### [TEXT PROVIDED]
-- -- --

# 10 Gallon Fish Tank



## Goldie2nd (Apr 16, 2012)

I ahev 1 Pletco Sucker Fish, Two Male Mollies and Five Guppies is this good for a ten galloon tank, with filter, heater,substrate and decorations? The substarte is not much is really low. I'll post pictures soon. Cus I need help identifying my type of sucker fish.


----------



## homegrown terror (Aug 6, 2012)

what kind of pleco is it? some can grow to be quite big, and you'll need to find a new home for him very soon if you've got the wrong kind.


----------



## thekoimaiden (Oct 19, 2011)

The Mollies will need a larger tank. If the pleco is what I'm hoping it is, he and the guppies will be fine in the 10 gal.


----------



## Olympia (Aug 25, 2011)

Well, post those photos and we can ID your sucker fish! :-D


----------



## Goldie2nd (Apr 16, 2012)

Ok I will BRB


----------



## Goldie2nd (Apr 16, 2012)




----------



## Crowntailed (Apr 19, 2012)

Yup its a commom pleco... You are going to need a 100+ gallon tank or rehome him SOON. He can grow to 2 feet long.


----------



## Laki (Aug 24, 2011)

I have seen one of those grow to be the length of my arm!!!!
**also, why is the betta removed from this tank? He should be okay in there if there's plenty of plants for hiding.


----------



## Goldie2nd (Apr 16, 2012)

What! That BIG! Well I heard all fish grow according to their surroundings.

here; the 10 gallon tank. If I see him growing too much I'll look for a bigger bigger tank.

-- -- --

### [INPUT DATA]

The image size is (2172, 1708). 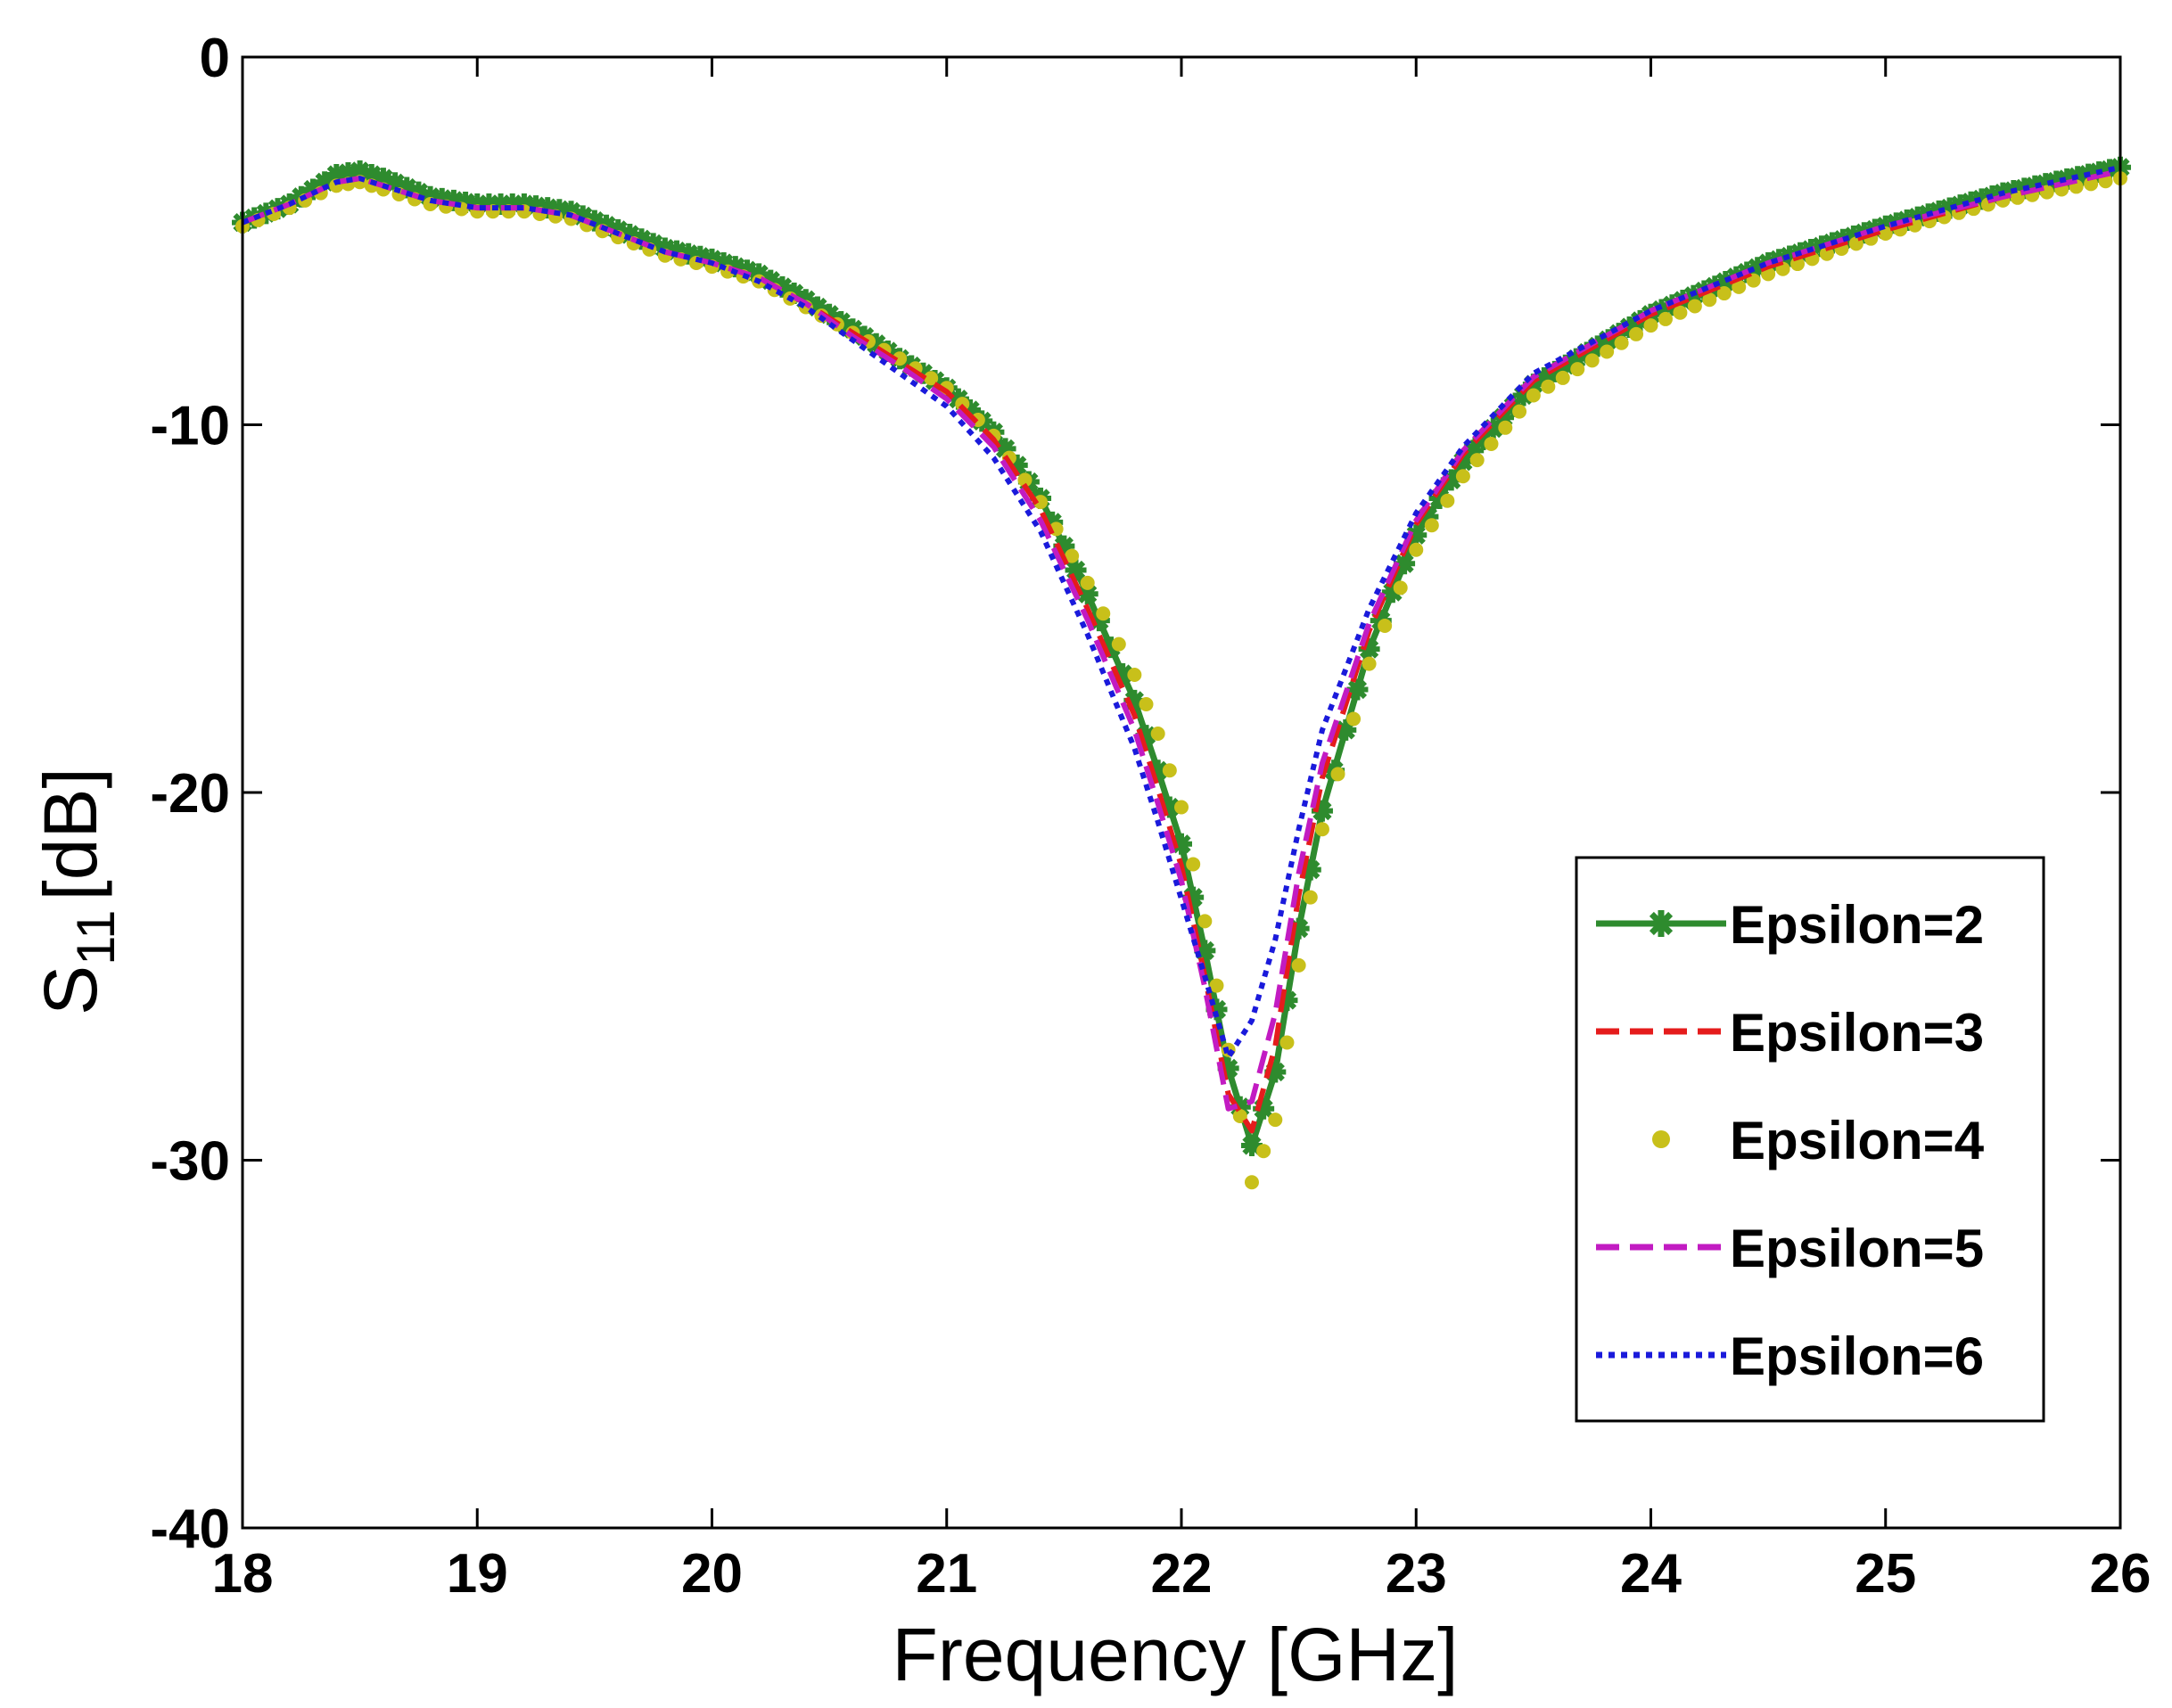 I want to click on x-tick-label: 21, so click(x=946, y=1574).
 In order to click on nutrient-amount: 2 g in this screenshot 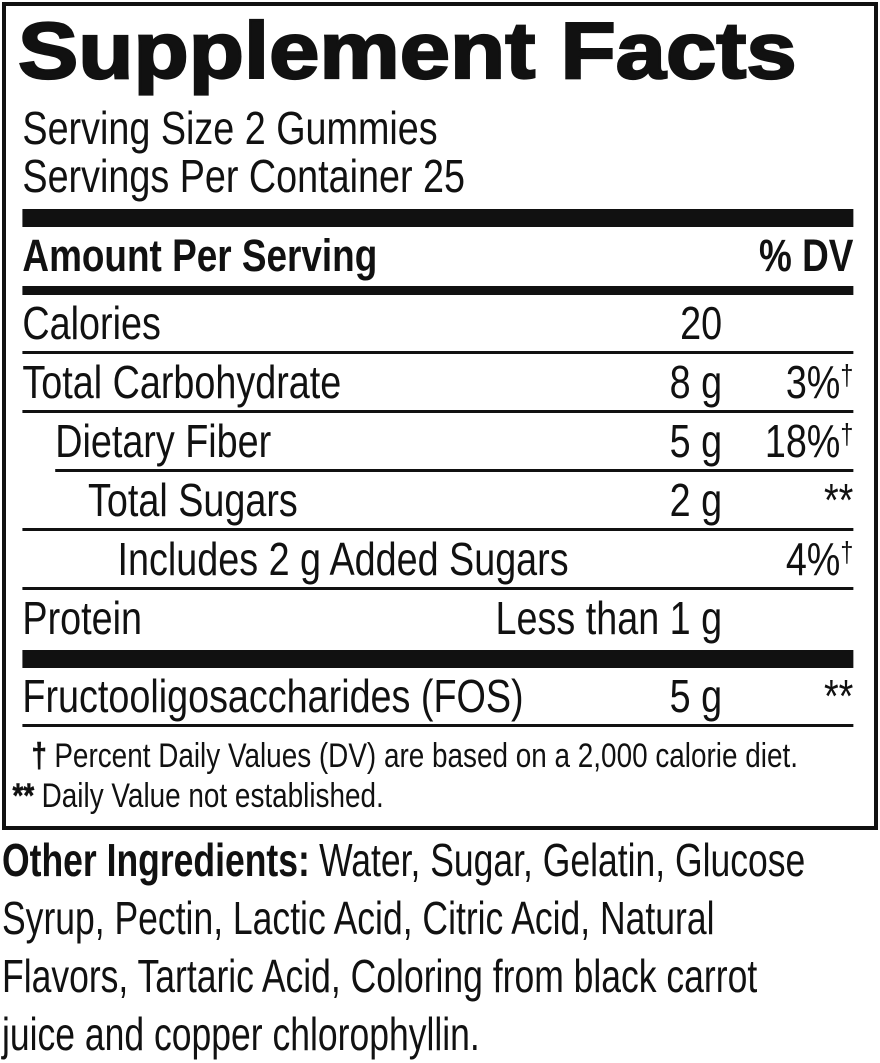, I will do `click(696, 500)`.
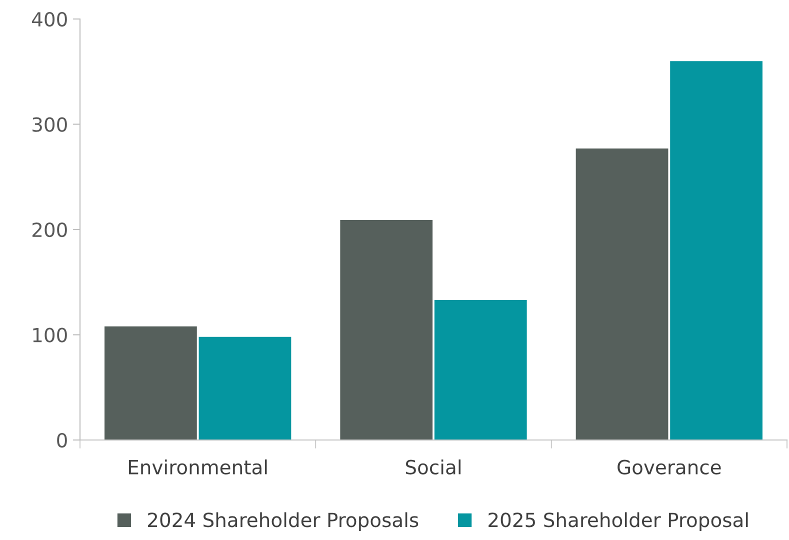  I want to click on legend-label: 2025 Shareholder Proposal, so click(618, 522).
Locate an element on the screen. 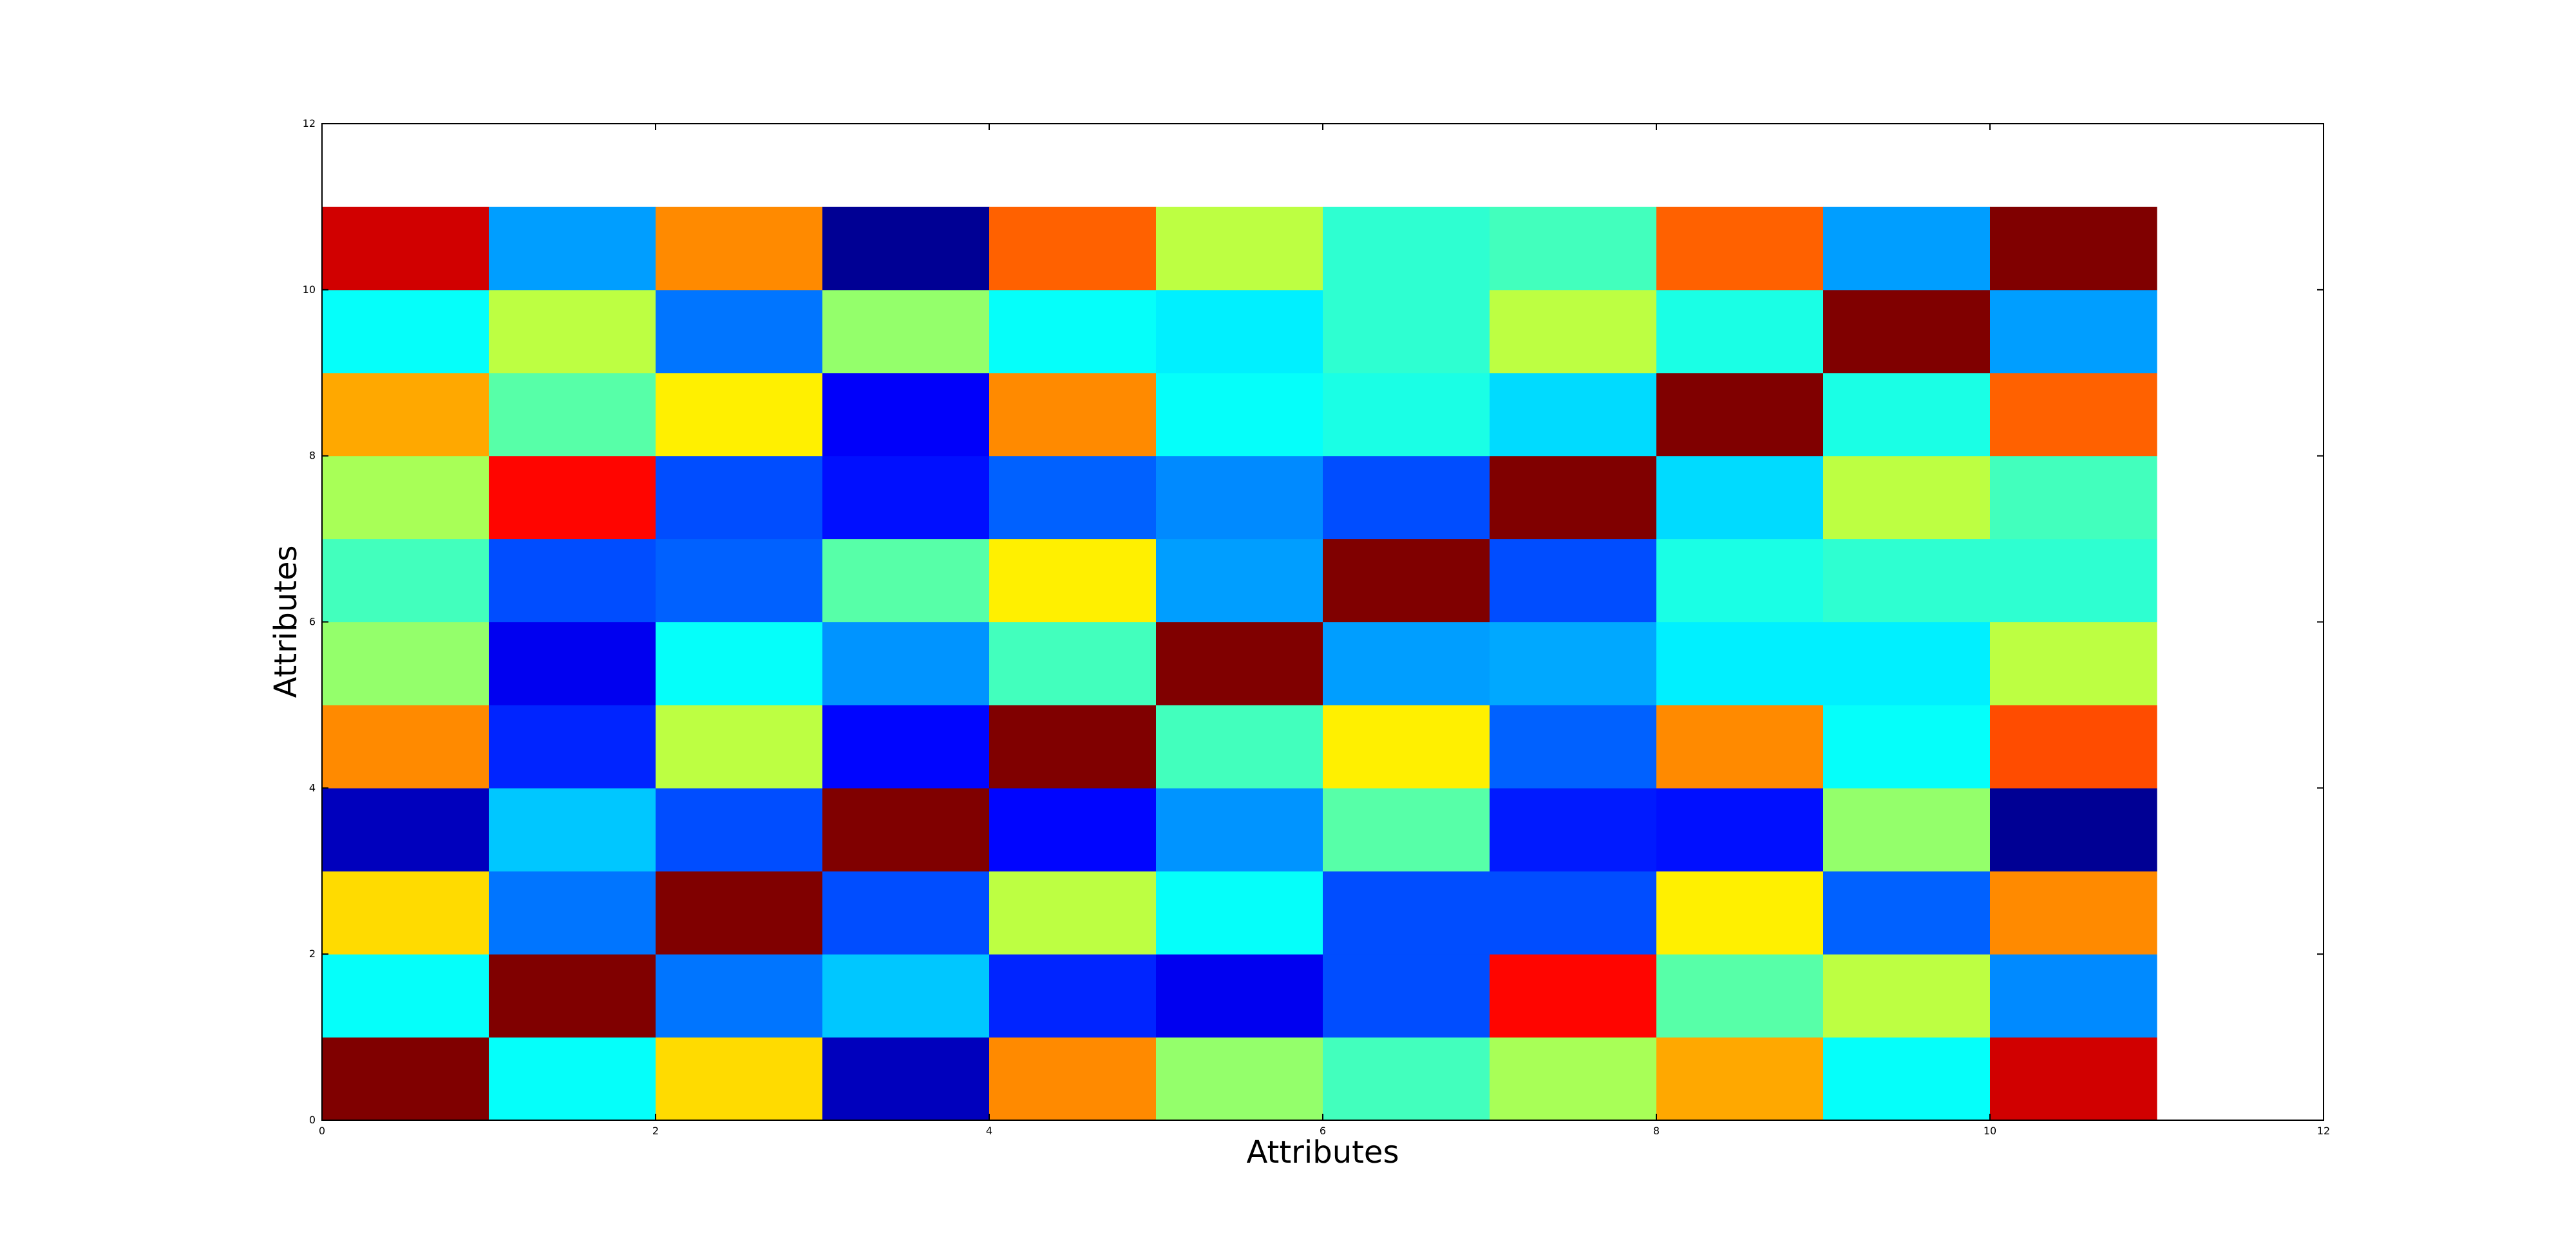 The image size is (2576, 1240). x-tick-label: 4 is located at coordinates (989, 1131).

-- -- --

### [TASKS TO CARRY OUT]
#1 Copy the fish tank thread again, beginning at the words "Yup its a commom" and stopping after "plants for hiding.", and replace "2 feet" with "two feet".
#2 Write the next part of the fish tank thread, picking up right after its last post.
The data has no connection to the fish tank thread.

### [OUTPUTS FOR THE TASKS]
#1
Yup its a commom pleco... You are going to need a 100+ gallon tank or rehome him SOON. He can grow to two feet long.


----------



## Laki (Aug 24, 2011)

I have seen one of those grow to be the length of my arm!!!!
**also, why is the betta removed from this tank? He should be okay in there if there's plenty of plants for hiding.

#2
----------



## Laki (Aug 24, 2011)

No, pet stores tell you that to make a sale. Those plecos will far exceed that tank in time.


----------



## homegrown terror (Aug 6, 2012)

Goldie2nd said:


> What! That BIG! Well I heard all fish grow according to their surroundings.


the only way that's even kinda true is that some fish will experience stunted growth in a too-small environment. it's not a good thing, it's a sign of poor health.


----------



## Crowntailed (Apr 19, 2012)

That would be called animal abuse to keep the pleco in there. Because they DONT grow to there tank size, it will keep growing and growing untill it kills its self. How big is it now?


----------



## Goldie2nd (Apr 16, 2012)

Only a fe inches but going to take him back to Walmart yes i bought it there and giving back the Mollies also
Getting Neons instead.


----------



## Goldie2nd (Apr 16, 2012)

I got the Pletco as a gift. So need to give it back.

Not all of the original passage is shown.